A Alger, Trois équipes :
– Lavier : Place du gouvernement, bab el oued, square Bresson et Bd de la République.
– Dubuquoy : centre d’El Biar.
– Lecerf : Champ de manœuvre, ru de Lyon, Belcourt, Kouba et Hussein Dey.
– André Laurent à la sécurité militaire, coordonnait, analysait et traitait les renseignements et avait fourni, au MPC, des armes prises au FLN.
Le 28 novembre, André Palaccio qui avait en charge de retrouver la trace du général Salan, est gravement blessé par balles à Alger.
Son frère est abattu le jour même à Maison Carrée.
20 novembre nouvelle tactique des barbouzes : le contre plasticage. L’objectif faire sauter les fiefs de l’OAS pour retourner la population contre elle. Sept établissements publics (bars et brasseries) sautèrent dans la nuit du 20 au 21 novembre 1961.
Embauche de nouveaux volontaires.
A Orléansville, deux chefs de secteur, huit responsables et vingt huit militants. Leur groupe de choc était constitué de six baroudeurs triés sur le volet.

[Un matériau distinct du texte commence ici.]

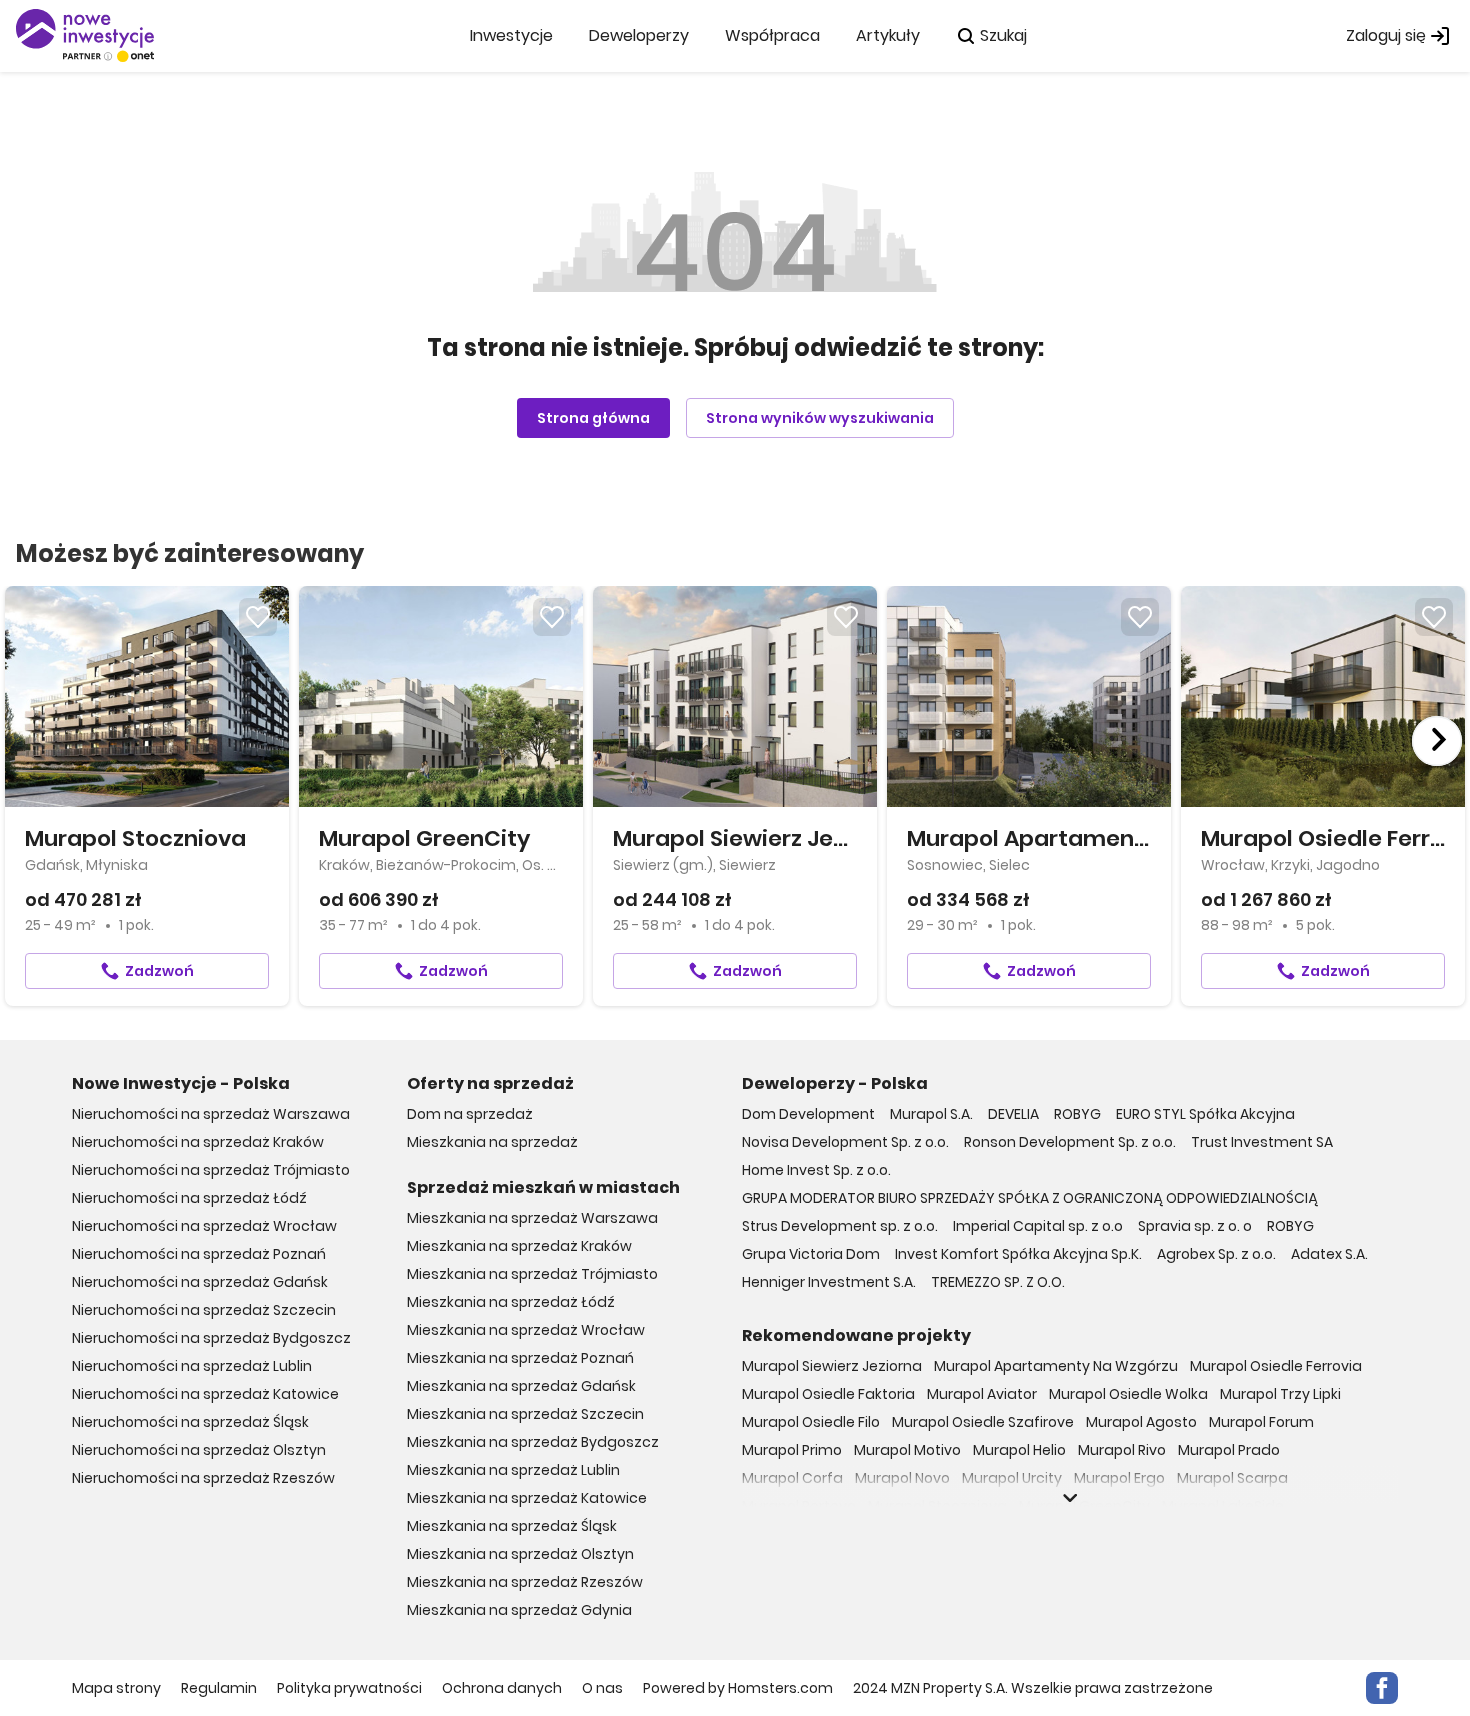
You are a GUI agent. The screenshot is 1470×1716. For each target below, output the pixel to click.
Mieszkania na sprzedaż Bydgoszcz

Deux autres villas furent louées à Alger dont l’une à Hydra abritait le siège de la SEDA
Suite à la riposte de l’OAS qui entreprit la traque des Barbouzes, le MPC s’attela à un nouveau recrutement de » soldats » plus ou moins recommandables par l’initiative de Dominique Ponchardier.
Ces nouveaux commandos serait appuyés par le soutien logistique d’une nouvelle recrue ; Ettore Lobianco dit » Mario » assisté de Gérard Maugueret et de Michel Dirand. Gaston Quetel (vice président du MPC) assurerait l’information de Dauer sur les activités en Algérie, de ces hommes.
Madame Lemarchand était chargée de transférer ces nouveaux venus que l’on appellera » colis « .
Le 2 décembre 1961 débarque à Alger sous la responsabilité de Michel Hacq » professeur Hermelin » (directeur central de la PJ), des commissaires et officiers de police, qui s’installent à l’école de police d’Hussein Dey.
C’est Renato Hernandez, officier de police, qui assurera les contacts avec le MPC.
Le PC central sera établit dans une quatrième villa proche du Palais d’été, » Dar Likoulia « .
6 décembre 1961 arrivaient à Alger neuf recrues quatre européens dont Viorme, Joseph Toniton, Alain Belaïche, ainsi que le père et le fils Amar, et quatre vietnamiens commandés par Jim Alcheik » Lassus » et de son adjoint Roger Bui-Thé. Tous spécialistes de sports de combats, ils formeront le commando » talion » qui montrera très vite une efficacité redoutable. Ils seront logés dans une cinquième villa qui sera vite abandonné au profit de la fameuse villa Andréa. Ils auront pour objectif principal : Annihiler la propagande OAS qui s’exprimait spectaculairement par des émissions de radio pirates.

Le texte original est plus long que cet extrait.